グラウンドに響き渡る声。早稲田大学ア式蹴球部練習場の東伏見グラウンドで味方への的確な指示を送り、時には鼓舞するゴールキーパー(GK)の姿があった。その大きな声の主は木付優衣――。全日本大学女子サッカー選手権大会(インカレ)で3連覇中の早大の4年生だ。

 

愛媛新聞社

 

 

 

 

 ピッチ上でただ1人、インプレー中に手を使うことが許されるのがGKというポジションだ。しかし最後の砦として幅7.32m、高さ2.44mのゴールを守ることだけが仕事ではない。最後尾からフィールドを見渡し、状況を見極める能力も必要とされる。そこから味方に指示を送り、サポートするのも大事な役割のひとつである。

 

「『声が大きい』とは、よく言われます」

 そう口にして、木付は微笑む。フィールド上で声を出すことは彼女自身、強みにしている部分である。

「“GKってどうやったら目立てるやろうか”と考えた時に、“声を出したら目立てる”と思ったのがきっかけだったと思います。確か小学生の頃からですね。まずはプレーで貢献したいですが、味方を鼓舞することでチームの士気を高めたいとも考えています」

 

 今年度から早大の指揮を執る川上嘉郎監督は、コーチ時代から木付を見てきた。川上監督は彼女の“声質”を称える。

「仲間のやる気を促すような声が出せるんです。その声は叱咤というよりも激励に近い。そこに彼女の人柄が表れています。本当に優しい子です」

 指揮官はその人間性、リーダーシップも買っている。現在、早大ではグラウンドマネージャーを務め、GKの練習メニューを考えることもある。

 

 気持ちの強さが放つオーラ

 

 声ばかりに気を取られてはいけない。GKとしての能力は高い。川上監督は木付の技術面をこう評価する。

「GKの能力は整っていて、弱点が少ない。俊敏性が高く、反応が非常に良い。波が少なくて、とても安定しています」

 弱点を強いて挙げるなら、サイズの小ささくらいである。164cmとGKとしては決して大柄ではない。
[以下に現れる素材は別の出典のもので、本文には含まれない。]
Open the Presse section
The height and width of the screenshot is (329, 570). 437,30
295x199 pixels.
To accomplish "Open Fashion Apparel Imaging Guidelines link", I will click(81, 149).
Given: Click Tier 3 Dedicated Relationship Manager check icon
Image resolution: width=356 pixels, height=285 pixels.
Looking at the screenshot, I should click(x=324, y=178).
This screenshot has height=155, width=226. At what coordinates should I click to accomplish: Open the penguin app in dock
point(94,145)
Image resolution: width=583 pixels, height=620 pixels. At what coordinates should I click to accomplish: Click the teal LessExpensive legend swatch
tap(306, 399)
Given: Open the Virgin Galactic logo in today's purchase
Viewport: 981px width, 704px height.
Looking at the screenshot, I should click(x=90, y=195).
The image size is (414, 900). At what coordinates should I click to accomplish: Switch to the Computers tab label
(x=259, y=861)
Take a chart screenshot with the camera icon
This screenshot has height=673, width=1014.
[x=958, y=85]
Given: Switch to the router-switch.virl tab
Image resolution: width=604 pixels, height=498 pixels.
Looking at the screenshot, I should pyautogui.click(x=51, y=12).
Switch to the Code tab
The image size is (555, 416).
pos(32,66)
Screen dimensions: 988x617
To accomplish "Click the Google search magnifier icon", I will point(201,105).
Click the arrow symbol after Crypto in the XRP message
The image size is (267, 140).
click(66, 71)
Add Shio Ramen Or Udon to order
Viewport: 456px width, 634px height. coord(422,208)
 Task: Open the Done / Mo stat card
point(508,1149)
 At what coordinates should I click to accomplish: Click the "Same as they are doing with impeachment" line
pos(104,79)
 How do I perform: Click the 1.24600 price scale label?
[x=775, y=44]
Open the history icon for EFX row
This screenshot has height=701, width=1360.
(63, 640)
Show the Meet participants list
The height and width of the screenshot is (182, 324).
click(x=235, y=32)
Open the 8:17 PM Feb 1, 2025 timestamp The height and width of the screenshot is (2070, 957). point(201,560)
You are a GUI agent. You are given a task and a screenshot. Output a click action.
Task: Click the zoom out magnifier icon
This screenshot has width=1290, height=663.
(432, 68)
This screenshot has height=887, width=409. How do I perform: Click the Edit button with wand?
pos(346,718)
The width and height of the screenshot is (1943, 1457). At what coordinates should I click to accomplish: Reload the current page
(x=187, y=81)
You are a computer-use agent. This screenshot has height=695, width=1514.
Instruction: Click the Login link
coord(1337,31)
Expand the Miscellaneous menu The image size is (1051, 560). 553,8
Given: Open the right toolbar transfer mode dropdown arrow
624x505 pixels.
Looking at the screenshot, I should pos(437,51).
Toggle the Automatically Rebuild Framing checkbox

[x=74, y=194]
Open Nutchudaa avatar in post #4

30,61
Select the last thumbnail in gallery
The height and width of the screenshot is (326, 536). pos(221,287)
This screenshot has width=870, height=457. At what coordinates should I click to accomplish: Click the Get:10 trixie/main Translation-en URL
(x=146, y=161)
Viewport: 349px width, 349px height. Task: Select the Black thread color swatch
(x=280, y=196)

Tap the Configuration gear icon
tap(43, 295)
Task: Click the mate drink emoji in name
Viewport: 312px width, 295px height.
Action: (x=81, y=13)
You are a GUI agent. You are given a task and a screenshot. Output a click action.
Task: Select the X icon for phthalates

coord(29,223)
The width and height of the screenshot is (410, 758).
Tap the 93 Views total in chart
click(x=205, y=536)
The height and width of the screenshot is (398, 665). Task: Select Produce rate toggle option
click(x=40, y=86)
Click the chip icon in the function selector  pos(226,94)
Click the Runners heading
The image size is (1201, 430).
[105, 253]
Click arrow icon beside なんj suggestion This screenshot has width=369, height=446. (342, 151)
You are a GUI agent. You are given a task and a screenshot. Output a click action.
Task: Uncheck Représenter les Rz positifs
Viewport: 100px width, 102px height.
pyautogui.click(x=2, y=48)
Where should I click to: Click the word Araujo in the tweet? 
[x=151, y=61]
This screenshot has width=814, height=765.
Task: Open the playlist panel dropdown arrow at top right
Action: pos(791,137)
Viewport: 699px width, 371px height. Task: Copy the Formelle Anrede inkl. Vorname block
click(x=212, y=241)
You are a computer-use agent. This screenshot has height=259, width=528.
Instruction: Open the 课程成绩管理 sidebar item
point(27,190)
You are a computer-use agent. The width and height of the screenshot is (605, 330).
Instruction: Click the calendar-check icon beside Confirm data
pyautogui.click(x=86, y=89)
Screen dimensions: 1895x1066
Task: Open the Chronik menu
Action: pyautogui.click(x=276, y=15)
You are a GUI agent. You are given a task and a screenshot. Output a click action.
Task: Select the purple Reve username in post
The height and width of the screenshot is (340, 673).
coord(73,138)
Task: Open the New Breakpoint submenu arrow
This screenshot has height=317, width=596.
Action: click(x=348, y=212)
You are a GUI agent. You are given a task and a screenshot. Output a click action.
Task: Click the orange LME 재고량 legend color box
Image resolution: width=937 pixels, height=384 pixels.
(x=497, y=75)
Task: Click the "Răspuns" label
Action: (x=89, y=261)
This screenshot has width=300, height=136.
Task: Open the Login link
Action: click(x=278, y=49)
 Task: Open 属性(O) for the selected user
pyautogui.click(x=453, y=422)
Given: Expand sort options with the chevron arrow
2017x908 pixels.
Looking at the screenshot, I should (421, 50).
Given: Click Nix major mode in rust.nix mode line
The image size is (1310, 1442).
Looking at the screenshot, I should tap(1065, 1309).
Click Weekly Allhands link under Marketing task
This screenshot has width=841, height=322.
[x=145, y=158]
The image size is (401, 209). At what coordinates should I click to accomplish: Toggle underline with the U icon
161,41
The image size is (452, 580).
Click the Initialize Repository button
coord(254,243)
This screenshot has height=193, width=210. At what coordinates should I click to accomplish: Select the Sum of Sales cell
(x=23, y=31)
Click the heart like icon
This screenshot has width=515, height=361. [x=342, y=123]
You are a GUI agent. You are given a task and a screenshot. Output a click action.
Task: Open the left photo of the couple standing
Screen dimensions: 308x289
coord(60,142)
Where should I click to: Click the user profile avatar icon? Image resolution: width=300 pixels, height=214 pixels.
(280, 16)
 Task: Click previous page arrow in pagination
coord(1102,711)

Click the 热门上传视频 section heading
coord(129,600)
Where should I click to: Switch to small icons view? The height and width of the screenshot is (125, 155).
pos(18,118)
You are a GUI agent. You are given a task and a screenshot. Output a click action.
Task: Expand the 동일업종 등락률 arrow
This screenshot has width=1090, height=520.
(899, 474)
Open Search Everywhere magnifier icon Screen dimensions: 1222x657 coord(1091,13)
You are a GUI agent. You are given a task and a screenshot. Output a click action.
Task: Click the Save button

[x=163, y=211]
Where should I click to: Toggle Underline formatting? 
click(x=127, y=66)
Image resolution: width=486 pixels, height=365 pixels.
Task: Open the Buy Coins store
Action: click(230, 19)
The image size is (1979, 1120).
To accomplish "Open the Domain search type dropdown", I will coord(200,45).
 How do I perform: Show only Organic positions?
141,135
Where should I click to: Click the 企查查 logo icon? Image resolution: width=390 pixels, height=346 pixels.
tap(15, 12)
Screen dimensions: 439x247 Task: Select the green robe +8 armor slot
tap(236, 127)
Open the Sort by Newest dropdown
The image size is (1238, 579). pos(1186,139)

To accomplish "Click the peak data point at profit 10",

そこは経験と予測で補っているのだ。

 

 今年度の公式戦で、木付は15もの無失点試合を記録している。抜群の安定感を誇る彼女は「完封試合はフィールドプレーヤーのおかげだと思っています」と、自らの手柄とはしない。フォア・ザ・チームの精神でありながら、木付は強烈な自負心を持ち合わせる。「味方のミスを帳消しにできる」。GKの魅力をそう考える。

 

 言葉の端々に勝気な部分を覗かせる。“まだやれる”。その溢れんばかりのエナジーこそが彼女のピッチ上で放つ存在感を際立させているのだろう。

「非常に気持ちの強い子です。他の子と比べても強い意欲が出ています。それが練習の中でゲーム形式となるとスイッチが入る。それが試合となれば更にスイッチが入るんです」(川上監督)

 

 木付のサッカー人生は小学2年からスタートした。始めたきっかけは「仲の良かった友達がみんなサッカーを始めたので、週末遊ぶ子がいなくなるから」という。運動神経の良さには元々、自信があった。男勝りな性格でドッジボールを得意としていた彼女がGKというポジションを選んだ理由とは――。

 

(第2回につづく)

 

木付優衣(きつき・ゆい)プロフィール>

1996年4月11日、愛媛県松山市出身。小学2年でサッカーを始める。中学からはAC MIKANでプレー。全国大会出場も経験した。兵庫の日ノ本学園進学後は、2年連続2冠を成し遂げた。高校卒業後は早稲田大学に進み、なでしこリーグのジェフユナイテッド千葉・市原レディースに入団。大学2年からは早大ア式蹴球部女子部に移籍し、主力として活躍。正GKとして全国大学女子サッカー選手権大会3連覇達成に貢献している。3年時にはユニバーシアード競技大会で日本代表に選ばれ、銀メダルを獲得した。身長164cm。